Posted on March 7th, 2016 by

 

In People, Technology and Process, LLC, B-410898.7 (March 3, 2016), the GAO upheld the VA’s decision to excluded the protestor from the competitive range. This protest involved the VA’s Transformation Twenty-One Total Technology Next Generation procurement, or T4NG. This IDIQ task order contract is valued at $22.5 billion over the base and option periods.

Award is to be made on a best-value basis considering price and the following five non-price evaluation factors: (1) technical; (2) past performance; (3) veterans involvement; (4) veterans employment; and (5) small business participation commitment. The technical factor was further divided into two subfactors, sample tasks and management.
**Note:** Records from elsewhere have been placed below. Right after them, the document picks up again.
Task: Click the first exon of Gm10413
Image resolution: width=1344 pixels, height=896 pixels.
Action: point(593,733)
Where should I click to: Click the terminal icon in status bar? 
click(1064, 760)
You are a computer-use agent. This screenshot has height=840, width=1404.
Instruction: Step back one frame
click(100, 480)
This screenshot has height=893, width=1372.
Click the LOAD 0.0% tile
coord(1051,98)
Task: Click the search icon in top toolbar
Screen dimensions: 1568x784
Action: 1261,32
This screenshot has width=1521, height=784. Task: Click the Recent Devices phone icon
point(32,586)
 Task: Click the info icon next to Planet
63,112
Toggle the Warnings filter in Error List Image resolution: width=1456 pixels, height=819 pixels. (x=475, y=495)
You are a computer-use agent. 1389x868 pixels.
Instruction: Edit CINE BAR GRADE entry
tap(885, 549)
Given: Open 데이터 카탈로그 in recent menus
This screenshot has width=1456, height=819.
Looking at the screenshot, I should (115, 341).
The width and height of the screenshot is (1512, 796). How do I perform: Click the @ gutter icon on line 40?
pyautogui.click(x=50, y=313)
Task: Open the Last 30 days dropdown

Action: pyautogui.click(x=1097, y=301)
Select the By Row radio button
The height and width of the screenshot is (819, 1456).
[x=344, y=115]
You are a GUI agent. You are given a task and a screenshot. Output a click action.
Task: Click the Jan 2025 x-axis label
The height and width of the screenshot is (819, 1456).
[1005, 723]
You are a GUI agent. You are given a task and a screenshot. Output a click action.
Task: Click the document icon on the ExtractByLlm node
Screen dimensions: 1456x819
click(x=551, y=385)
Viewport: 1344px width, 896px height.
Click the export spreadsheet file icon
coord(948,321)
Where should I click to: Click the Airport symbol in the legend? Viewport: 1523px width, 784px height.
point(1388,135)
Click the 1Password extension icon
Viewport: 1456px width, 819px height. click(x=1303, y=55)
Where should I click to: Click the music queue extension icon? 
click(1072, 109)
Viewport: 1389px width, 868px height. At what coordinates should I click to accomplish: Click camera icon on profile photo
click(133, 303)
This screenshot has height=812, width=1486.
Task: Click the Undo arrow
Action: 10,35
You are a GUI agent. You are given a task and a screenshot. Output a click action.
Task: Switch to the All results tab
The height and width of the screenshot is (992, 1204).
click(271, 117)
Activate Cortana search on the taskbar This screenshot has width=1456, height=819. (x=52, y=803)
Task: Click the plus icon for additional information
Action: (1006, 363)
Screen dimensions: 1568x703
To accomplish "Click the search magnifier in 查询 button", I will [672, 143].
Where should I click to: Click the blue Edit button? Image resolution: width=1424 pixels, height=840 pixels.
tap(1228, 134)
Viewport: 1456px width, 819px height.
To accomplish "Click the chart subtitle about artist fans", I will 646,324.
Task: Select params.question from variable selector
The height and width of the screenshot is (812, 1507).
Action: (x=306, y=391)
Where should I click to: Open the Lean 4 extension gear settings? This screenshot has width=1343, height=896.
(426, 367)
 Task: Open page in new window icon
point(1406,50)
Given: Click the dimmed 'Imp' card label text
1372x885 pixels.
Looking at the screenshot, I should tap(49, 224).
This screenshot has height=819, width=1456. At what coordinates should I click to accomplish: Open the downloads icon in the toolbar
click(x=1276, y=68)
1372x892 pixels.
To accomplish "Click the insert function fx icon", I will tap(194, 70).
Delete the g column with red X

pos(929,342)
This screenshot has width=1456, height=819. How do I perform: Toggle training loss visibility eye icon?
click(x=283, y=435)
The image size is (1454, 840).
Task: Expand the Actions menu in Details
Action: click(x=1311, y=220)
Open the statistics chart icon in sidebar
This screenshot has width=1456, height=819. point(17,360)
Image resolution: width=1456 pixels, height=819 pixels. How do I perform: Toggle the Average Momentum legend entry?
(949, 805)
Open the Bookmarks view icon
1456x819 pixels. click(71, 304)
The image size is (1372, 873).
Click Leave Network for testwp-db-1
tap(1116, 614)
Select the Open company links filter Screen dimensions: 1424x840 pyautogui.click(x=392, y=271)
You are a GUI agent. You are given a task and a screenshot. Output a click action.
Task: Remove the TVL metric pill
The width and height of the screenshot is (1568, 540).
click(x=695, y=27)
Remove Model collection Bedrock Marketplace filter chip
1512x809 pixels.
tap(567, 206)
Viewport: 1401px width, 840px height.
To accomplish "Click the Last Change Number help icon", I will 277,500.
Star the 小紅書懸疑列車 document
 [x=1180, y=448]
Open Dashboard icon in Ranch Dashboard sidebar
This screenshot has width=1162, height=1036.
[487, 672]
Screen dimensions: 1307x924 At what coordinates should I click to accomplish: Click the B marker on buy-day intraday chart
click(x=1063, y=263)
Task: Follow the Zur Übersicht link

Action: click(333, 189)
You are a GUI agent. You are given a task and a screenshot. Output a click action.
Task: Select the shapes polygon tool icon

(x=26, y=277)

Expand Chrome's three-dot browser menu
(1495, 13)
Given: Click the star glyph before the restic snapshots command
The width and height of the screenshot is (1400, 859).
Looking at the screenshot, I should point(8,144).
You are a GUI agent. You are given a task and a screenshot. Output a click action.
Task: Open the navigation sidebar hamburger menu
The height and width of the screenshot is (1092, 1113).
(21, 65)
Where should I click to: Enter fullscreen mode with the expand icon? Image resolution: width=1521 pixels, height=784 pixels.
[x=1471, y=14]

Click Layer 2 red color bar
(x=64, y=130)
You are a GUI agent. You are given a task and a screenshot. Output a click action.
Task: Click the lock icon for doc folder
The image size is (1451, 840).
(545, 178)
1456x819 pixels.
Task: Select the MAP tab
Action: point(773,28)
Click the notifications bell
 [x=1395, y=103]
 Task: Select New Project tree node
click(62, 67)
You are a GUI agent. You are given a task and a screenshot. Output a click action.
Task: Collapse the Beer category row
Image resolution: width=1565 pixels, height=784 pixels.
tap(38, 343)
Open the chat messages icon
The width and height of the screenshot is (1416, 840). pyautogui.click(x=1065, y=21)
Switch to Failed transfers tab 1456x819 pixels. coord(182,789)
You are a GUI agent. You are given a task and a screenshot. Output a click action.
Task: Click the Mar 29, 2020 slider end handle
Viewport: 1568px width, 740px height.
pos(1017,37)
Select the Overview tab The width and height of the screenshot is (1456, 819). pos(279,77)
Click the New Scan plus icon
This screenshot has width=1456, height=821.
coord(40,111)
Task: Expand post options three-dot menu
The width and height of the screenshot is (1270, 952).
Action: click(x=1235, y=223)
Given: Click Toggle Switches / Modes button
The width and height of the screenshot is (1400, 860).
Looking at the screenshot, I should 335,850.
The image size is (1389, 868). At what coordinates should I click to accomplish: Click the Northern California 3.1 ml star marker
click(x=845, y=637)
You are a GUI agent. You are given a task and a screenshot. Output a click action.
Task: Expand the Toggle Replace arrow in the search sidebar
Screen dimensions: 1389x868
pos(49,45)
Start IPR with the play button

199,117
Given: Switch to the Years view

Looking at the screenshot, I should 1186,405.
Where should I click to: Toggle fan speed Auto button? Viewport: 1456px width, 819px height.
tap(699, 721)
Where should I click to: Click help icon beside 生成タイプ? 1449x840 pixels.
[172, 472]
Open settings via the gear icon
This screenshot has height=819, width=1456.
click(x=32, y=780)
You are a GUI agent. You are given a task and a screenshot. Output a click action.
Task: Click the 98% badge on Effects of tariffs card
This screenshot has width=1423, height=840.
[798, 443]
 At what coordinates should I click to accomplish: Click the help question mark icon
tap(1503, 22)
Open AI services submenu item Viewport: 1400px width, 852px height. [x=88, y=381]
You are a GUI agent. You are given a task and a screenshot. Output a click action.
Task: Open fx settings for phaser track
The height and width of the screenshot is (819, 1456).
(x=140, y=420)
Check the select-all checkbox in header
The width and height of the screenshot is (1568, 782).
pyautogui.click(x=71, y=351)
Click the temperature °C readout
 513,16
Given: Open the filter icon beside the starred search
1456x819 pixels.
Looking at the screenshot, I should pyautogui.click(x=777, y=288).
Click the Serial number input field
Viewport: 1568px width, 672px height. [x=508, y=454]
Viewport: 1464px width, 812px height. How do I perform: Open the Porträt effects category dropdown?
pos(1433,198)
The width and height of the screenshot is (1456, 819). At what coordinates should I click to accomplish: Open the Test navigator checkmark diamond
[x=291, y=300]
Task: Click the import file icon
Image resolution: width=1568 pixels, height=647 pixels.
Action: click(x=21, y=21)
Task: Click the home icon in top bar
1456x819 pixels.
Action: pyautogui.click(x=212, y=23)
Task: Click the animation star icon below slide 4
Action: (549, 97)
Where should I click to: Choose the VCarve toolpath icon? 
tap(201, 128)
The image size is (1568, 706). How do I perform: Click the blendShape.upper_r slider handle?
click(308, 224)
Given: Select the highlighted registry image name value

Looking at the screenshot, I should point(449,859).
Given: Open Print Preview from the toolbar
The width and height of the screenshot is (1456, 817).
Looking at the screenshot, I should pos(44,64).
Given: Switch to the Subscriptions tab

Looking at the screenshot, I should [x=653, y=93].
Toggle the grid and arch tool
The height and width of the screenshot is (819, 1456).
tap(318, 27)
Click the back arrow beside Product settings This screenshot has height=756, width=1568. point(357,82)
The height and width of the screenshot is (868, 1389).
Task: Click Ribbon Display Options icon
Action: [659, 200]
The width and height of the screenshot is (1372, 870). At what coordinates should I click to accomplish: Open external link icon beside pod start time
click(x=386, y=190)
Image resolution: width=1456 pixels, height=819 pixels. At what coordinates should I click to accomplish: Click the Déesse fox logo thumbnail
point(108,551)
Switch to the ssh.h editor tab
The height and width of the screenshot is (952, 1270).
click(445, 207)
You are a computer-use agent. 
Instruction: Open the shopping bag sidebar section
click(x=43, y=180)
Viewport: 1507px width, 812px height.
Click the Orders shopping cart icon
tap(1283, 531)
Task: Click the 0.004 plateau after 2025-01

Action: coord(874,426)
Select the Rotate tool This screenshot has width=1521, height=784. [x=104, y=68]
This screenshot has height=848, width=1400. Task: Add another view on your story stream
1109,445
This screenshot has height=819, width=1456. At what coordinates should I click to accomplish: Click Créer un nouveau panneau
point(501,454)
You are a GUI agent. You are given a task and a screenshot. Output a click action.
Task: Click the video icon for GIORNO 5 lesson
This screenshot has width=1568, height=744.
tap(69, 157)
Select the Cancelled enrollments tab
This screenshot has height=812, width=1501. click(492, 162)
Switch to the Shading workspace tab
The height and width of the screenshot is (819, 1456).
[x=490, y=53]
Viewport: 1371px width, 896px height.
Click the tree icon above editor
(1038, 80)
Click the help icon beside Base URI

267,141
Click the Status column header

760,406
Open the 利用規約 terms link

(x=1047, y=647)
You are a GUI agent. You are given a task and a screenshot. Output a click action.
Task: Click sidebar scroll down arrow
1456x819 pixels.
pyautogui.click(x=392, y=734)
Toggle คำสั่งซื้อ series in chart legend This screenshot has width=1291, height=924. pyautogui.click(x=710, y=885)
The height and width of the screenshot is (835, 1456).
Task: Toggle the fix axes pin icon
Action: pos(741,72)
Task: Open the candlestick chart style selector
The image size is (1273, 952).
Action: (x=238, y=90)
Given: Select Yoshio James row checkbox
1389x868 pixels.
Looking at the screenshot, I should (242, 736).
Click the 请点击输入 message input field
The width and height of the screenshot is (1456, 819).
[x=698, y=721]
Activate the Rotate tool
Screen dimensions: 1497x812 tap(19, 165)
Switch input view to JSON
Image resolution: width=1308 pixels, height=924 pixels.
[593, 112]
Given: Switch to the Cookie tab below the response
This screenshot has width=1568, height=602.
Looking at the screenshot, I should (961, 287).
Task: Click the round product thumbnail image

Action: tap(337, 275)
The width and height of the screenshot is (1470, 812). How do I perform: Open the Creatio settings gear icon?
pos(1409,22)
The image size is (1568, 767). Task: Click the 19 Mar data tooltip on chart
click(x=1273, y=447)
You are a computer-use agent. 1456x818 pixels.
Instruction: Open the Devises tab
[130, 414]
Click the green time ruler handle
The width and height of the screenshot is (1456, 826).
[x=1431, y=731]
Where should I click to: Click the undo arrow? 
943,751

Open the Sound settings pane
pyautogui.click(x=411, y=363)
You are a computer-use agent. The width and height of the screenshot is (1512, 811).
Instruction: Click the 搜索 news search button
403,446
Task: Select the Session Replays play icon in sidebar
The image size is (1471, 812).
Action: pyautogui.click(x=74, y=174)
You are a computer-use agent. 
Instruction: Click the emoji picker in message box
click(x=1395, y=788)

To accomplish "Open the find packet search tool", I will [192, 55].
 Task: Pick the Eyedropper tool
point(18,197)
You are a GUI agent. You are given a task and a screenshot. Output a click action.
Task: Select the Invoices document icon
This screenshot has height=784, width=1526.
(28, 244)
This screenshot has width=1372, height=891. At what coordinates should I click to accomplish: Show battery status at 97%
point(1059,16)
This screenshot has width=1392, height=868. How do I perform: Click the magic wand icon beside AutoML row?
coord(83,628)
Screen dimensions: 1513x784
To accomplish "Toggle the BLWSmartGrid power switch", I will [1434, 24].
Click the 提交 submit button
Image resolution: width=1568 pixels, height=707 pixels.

The sample task subfactor was designed to “test” offerors’ “expertise and innovative capabilities.”

The protestor described its technical approach to the sample tasks, but did not describe how it would manage them.  Instead, the protestor described its management capabilities under the separate management subfactor.  This made perfect sense to the protestor based on its reading of the RFP.

Yet, during the evaluation the VA rated the protestor’s proposal unacceptable because one of its sample tasks did not include how it would manage the work.   The protestor argued that it did not do so because “the RFP provided no indication that the VA would consider issues related to project management when evaluating the sample task responses.”  As such, the protestor argued that the VA did not follow the stated evaluation criteria.

The GAO disagreed with the protestor.  The GAO held that the RFP’s evaluation criteria for sample tasks was broad enough to include consideration of management, even though there was another evaluation subfactor specifically dedicated to management.  In this regard, the GAO noted that the RFP asked offerors to demonstrate their “methods and approach to meeting the sample task requirements,” which the GAO held was “not focused exclusively on offerors’ technical approaches to performing the sample tasks,” but rather “all of the aspects of an offeror’s approach that were relevant to performing the tasks” including management.

This decision was a close call.  In the future, when in doubt, include all of the elements necessary to perform a sample task even though you may have addressed it elsewhere in your technical proposal.